A Nanoscale View into Bone Health
BY LAUREN UZDIENSKI, DECEMBER 29, 2009
According to an article published this month in the journal Bone, researchers in Michigan have discovered that observing changes in collagen may give clues to bone health.
Current methods of diagnosing conditions like osteoporosis rely primarily on the mineral density in bone. However, the Michigan researchers argue that the collagen component of bone can be equally revealing, and they've used an advanced nanoscale technique - atomic force microscopy - to identify changes in the collagen matrix. An atomic force microscope consists of a needle with a motion detector attached, and it can record the contours of a surface it passes over. The researchers used this microscope to record the spacing of collagen fibrils in mouse bone, where they discovered that not all fibrils had equal spacing.

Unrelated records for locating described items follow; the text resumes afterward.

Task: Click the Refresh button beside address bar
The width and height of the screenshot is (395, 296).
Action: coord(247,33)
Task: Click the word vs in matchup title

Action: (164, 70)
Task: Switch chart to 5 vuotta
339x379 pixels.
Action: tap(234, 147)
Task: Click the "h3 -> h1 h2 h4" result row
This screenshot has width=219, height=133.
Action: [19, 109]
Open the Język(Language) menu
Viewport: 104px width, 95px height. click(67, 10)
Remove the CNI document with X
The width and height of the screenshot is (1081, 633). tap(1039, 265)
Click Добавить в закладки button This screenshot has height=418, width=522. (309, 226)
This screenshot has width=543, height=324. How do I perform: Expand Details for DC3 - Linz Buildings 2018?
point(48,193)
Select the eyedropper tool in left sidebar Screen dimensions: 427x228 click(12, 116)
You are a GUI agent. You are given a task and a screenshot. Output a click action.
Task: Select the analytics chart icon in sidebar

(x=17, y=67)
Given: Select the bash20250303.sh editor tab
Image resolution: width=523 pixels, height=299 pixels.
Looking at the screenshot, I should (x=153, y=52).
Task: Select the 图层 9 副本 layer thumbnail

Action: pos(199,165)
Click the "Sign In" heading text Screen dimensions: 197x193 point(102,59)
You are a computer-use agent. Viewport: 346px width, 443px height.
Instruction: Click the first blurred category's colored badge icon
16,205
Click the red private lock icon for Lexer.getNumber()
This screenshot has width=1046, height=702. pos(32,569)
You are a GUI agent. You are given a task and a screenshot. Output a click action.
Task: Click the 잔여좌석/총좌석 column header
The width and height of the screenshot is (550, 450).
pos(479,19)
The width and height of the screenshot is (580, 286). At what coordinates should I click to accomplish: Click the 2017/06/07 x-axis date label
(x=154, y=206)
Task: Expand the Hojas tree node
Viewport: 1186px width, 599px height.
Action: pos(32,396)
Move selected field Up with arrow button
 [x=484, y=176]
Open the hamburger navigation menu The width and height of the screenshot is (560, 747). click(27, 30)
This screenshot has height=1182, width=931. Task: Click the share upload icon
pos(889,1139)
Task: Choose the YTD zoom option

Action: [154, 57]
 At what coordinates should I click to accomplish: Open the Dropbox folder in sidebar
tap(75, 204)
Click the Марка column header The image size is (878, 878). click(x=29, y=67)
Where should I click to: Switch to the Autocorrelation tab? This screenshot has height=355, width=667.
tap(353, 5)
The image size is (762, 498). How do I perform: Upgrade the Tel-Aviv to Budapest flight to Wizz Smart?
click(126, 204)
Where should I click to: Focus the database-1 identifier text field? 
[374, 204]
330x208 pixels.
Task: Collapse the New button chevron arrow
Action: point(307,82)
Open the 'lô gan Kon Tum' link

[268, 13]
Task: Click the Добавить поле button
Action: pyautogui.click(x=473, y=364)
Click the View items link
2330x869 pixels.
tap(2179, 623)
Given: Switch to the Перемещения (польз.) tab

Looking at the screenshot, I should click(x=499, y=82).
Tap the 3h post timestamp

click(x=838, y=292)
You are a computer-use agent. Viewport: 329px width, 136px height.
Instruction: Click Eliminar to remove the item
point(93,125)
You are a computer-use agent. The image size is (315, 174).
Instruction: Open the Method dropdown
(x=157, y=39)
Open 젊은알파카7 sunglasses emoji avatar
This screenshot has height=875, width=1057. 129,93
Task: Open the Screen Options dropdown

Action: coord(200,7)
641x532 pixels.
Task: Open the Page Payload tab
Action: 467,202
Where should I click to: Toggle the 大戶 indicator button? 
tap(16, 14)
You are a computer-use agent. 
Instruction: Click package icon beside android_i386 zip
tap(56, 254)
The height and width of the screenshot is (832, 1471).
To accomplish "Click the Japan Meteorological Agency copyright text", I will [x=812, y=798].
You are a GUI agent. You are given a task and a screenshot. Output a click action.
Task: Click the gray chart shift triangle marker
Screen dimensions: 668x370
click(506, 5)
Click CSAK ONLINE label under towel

From there, the team set out to identify factors that could correlate fibril spacing to bone health. In a sheep model, the scientists found that estrogen depletion "has a significant effect on the spacing," which they say could eventually provide a clinical marker for an earlier diagnosis of osteoporosis. The article notes that DEXA and bone mineral density tests, the standard for identifying patients at risk of osteoporosis, have certain shortcomings in that patients with normal bone mineral density can still get fractures and that osteoporosis often isn't diagnosed until after a fracture has occurred; monitoring collagen activity could provide a view into fracture risk earlier in the disease continuum.